Work to complete
Transcribe the line holding "Given: Click the paw icon under CNPJ/CPF" together with every line after it, through the end of the records, exactly and with no pictures.

Pixel coordinate grounding data
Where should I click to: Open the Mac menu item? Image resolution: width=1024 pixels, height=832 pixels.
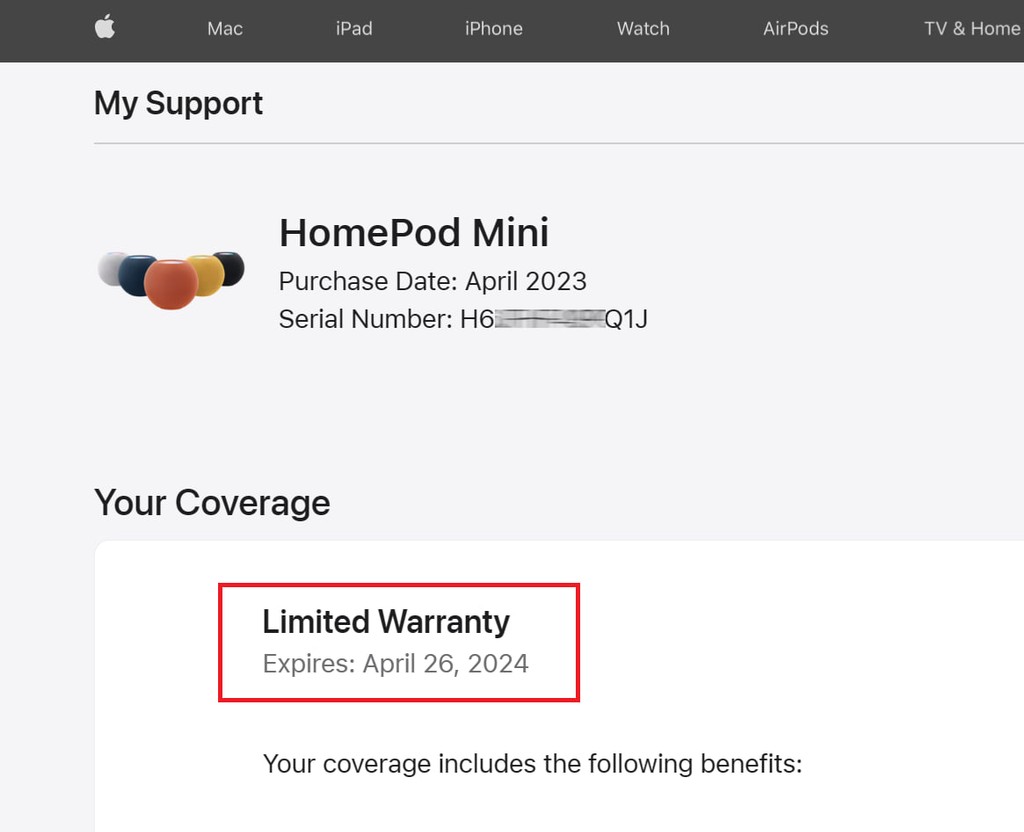click(x=225, y=29)
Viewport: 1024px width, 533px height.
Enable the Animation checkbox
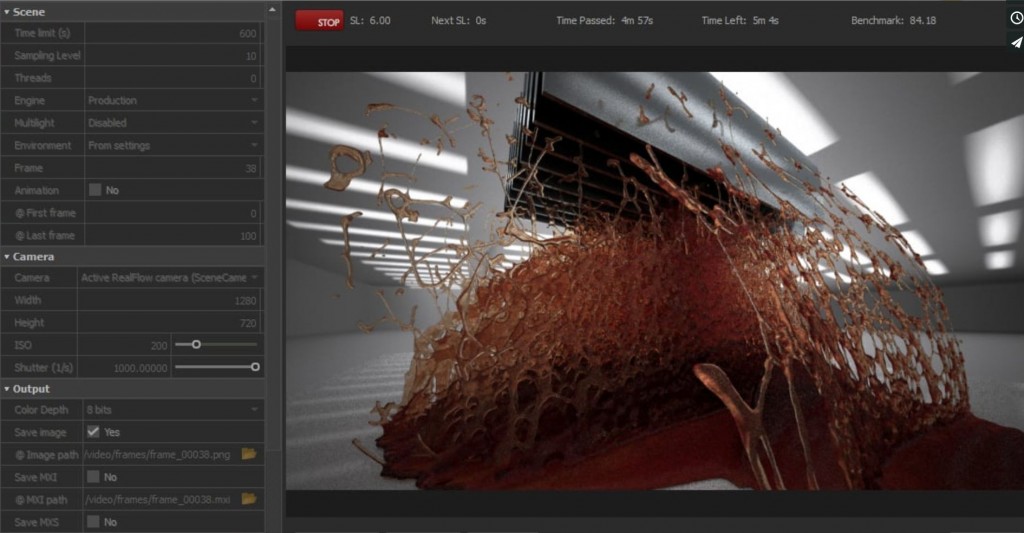(94, 190)
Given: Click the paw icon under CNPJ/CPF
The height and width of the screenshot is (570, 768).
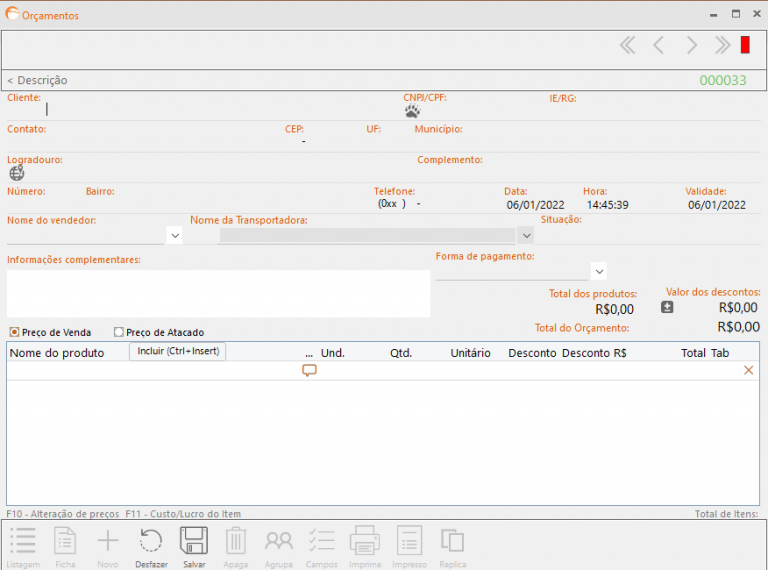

Answer for this exercise
Given: Click the paw icon under CNPJ/CPF
The height and width of the screenshot is (570, 768).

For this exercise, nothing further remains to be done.